The Prime Minister vehemently denies this charge, suggesting instead that he had no knowledge of the $90 000 bailout for Duffy arranged by his former lawyer Benjamin Perrin and Mr. Wright. Harper also claims that he never read Mr. Duffy the riot act nor did he threaten to expel him from the caucus if he didn’t resign first. Duffman only left the party because Harper’s former staffer Ray Novak and former Senate majority leader Ms. LeBreton leaned on him and let him know he’d get the boot if he didn’t fall on his own sword publicly.

Senator Pam Wallin also refuses to go out like a punk. She alleges that former Tory colleagues, senators LeBreton and Carolyn Stewart Olsen, acting on behalf of the PM, orchestrated a campaign of leaks and the Senate Internal Economy Committee report (the body tasked with investigating Wallin’s expenses) was designed to tarnish her good name and intimidate her into complying with Harper’s wishes.
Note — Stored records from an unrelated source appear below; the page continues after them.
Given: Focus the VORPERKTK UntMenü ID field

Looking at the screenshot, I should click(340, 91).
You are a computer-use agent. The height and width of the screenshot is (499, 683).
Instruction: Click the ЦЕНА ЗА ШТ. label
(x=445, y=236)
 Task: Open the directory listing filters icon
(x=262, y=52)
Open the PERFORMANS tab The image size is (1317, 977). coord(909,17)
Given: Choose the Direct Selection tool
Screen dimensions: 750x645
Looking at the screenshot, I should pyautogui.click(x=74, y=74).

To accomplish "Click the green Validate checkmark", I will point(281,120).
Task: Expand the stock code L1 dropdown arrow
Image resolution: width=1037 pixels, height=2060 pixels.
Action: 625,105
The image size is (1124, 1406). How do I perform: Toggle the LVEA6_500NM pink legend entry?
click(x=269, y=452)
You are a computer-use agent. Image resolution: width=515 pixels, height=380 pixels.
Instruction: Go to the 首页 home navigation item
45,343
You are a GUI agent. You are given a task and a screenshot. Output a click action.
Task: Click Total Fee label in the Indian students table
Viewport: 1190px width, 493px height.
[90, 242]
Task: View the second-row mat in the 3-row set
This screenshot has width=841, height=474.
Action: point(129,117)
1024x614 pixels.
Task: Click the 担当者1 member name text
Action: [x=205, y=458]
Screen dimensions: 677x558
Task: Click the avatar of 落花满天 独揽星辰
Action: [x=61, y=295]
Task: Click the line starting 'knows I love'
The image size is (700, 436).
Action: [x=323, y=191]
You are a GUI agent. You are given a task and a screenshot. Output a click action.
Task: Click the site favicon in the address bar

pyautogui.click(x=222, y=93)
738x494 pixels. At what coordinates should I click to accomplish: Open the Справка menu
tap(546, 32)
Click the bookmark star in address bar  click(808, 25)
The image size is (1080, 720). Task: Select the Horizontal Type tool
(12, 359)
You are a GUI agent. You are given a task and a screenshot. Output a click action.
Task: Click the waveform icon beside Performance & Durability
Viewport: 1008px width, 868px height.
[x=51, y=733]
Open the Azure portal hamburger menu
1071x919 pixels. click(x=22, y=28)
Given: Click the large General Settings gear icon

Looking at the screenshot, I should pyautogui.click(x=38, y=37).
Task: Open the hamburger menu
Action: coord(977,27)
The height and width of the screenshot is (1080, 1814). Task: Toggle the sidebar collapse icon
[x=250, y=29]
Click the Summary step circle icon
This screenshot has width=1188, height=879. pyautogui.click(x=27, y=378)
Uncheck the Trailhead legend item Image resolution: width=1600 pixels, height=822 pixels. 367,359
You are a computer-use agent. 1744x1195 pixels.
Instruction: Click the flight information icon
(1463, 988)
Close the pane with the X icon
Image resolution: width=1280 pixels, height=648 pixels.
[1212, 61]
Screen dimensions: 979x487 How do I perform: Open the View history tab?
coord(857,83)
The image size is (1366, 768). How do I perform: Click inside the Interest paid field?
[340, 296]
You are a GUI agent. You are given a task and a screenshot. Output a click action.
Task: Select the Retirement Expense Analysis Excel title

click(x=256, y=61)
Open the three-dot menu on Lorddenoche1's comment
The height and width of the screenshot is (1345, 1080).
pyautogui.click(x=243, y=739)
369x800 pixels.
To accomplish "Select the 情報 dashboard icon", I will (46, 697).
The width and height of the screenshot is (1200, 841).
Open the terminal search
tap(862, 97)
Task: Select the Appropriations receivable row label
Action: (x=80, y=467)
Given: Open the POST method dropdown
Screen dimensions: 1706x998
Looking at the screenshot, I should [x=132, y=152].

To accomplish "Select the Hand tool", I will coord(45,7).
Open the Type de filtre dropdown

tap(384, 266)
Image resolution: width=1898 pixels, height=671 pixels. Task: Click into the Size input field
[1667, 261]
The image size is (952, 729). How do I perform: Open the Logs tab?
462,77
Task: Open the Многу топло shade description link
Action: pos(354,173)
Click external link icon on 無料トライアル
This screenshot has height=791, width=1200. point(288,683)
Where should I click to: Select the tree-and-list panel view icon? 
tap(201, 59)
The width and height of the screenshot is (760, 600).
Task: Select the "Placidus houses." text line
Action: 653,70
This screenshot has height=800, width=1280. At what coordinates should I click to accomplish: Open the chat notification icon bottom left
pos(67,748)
She has since resigned from Conservative caucus but denies any fraud, claiming that she made an honest mistake in filing her expense claims. Wallin’s only crime: in her words, she was simply being an “activist senator” (note: the term activist mean something completely different in the over-privileged world of the Senate).

In the meantime, Harper’s feeble attempt at Senate reform appears to be going down the tubes. Last year, the Charest government submitted a reference to the Quebec Court of Appeals (the highest court in the province) in response to the Federal government’s attempts to change the Senate through the back door (a.k.a Bill C-7). Last Thursday, the Quebec court ruled Harper’s move unconstitutional.

The gist of the Court’s legal smack down is that the Feds are obliged to consult the provinces on a matter as important this and cannot make a substantive change to the constitution by means of a simple federal statute. Finally, any such process would be subject to the dreaded 7/50 formula found in section 38 (1) (B) which requires seven provinces representing at least 50 % of the Federation to ratify any proposed changes.

As the court said in its opinion, “they (the Feds) cannot circumvent it on the pretext that the constitutional amending process is complex or demanding.” This may not be the kibosh on Harpers plans, but when the Supreme Court of Canada hears the matter in Mid-November, the Quebec decision will definitely carry a lot of weight, and make it even harder for the justices to find in favour of the Federal government’s position.